Le document propose une analyse par spécialisés médicales dans quatre domaines: la cardiologie (22 études), la santé mentale (11 études), les maladies pulmonaires (12 études) et l'endocrinologie (5 études).
Si HAS a constaté de "nombreuses expérimentations" conduites en France, notamment dans le cadre du programme Etapes, elle a expliqué qu'un état des lieux des études françaises s'était heurté à plusieurs difficultés telles que l'identification des porteurs de projet ou des études qui sont toujours en cours.

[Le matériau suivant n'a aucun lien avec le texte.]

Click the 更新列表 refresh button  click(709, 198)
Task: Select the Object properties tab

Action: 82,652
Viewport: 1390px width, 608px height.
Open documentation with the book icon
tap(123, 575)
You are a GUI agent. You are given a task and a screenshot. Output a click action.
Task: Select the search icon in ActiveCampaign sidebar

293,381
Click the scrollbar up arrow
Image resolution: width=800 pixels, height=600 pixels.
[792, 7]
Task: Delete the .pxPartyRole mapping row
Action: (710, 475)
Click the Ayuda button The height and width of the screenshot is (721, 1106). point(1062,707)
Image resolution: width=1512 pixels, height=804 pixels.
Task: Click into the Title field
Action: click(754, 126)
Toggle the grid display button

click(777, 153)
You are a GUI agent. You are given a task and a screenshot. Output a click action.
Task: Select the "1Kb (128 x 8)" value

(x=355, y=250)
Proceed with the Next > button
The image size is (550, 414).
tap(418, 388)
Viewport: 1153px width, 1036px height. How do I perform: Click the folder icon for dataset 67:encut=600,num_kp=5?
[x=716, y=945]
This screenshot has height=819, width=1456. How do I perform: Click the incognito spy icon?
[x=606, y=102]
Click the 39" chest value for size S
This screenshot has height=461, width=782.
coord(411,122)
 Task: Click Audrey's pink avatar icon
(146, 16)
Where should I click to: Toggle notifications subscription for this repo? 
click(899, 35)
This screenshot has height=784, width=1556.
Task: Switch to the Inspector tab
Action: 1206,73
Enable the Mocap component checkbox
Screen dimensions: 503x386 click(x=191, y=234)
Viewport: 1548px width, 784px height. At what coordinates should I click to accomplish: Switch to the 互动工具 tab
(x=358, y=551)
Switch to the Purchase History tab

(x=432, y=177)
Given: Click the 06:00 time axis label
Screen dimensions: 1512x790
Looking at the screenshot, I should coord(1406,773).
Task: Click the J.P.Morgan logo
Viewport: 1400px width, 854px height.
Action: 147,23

Elle a recommandé de créer un observatoire des projets menés sur le territoire pour avoir plus de visibilité sur le nombre de patients concernés et la zone géographique, les solutions techniques utilisées, l'organisation de la télésurveillance, les évaluations conduites (cliniques, médico-économiques, évaluation des usages, de la satisfaction, étude de coût), "mais aussi tout autre étude dans le domaine de la sociologie des organisations, des sciences de gestion, des études de process et d'implémentation".
Dans ses conclusions, la HAS a également jugé que le suivi à distance des patients "peut être considéré comme un levier d'action permettant d'améliorer l'organisation des soins et de diminuer les dépenses de prise en charge".